[Records contained in a dataset]
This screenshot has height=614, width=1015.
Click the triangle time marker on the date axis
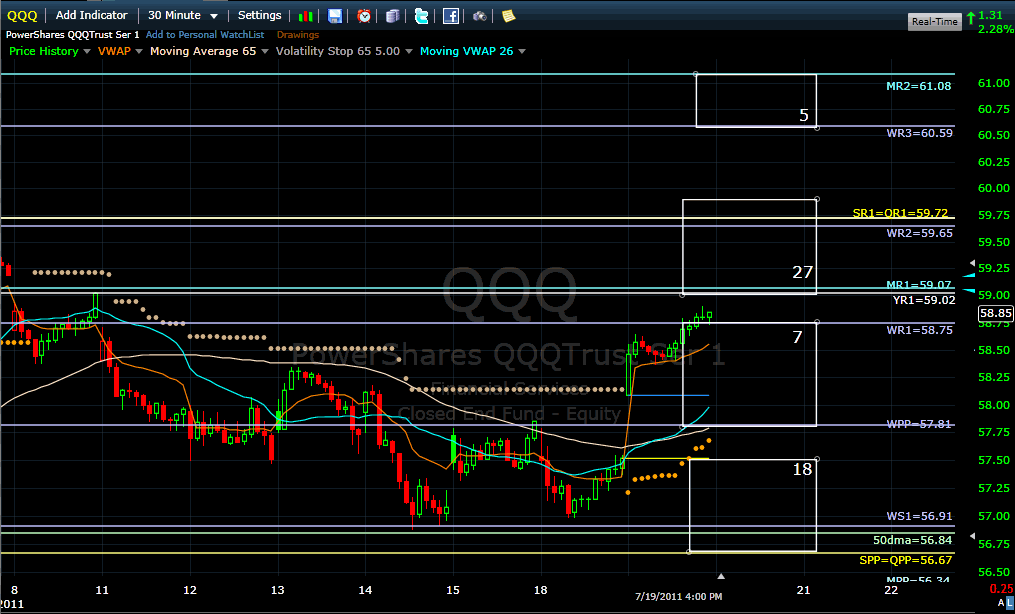(x=720, y=576)
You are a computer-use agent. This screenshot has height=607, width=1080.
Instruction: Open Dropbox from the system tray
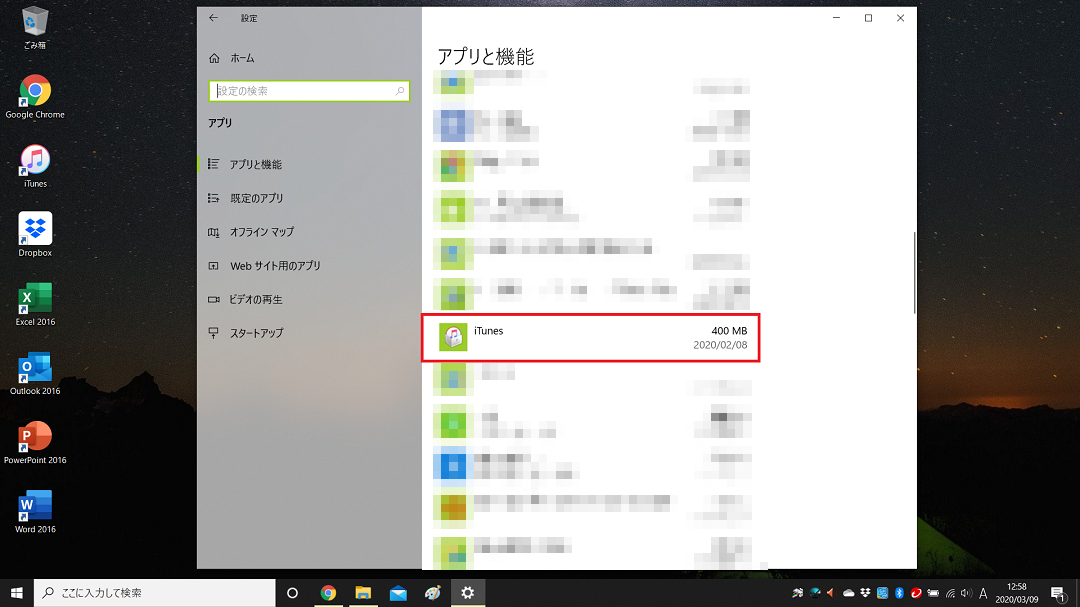864,593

(Problem requirements):
Exactly the lines from the one with "You are a computer-use" through the end of the records should be written out, and only those. Pictures do not belong in the copy.

(Output for this exercise):
You are a computer-use agent. This screenshot has height=607, width=1080.
Instruction: Open Dropbox from the system tray
864,593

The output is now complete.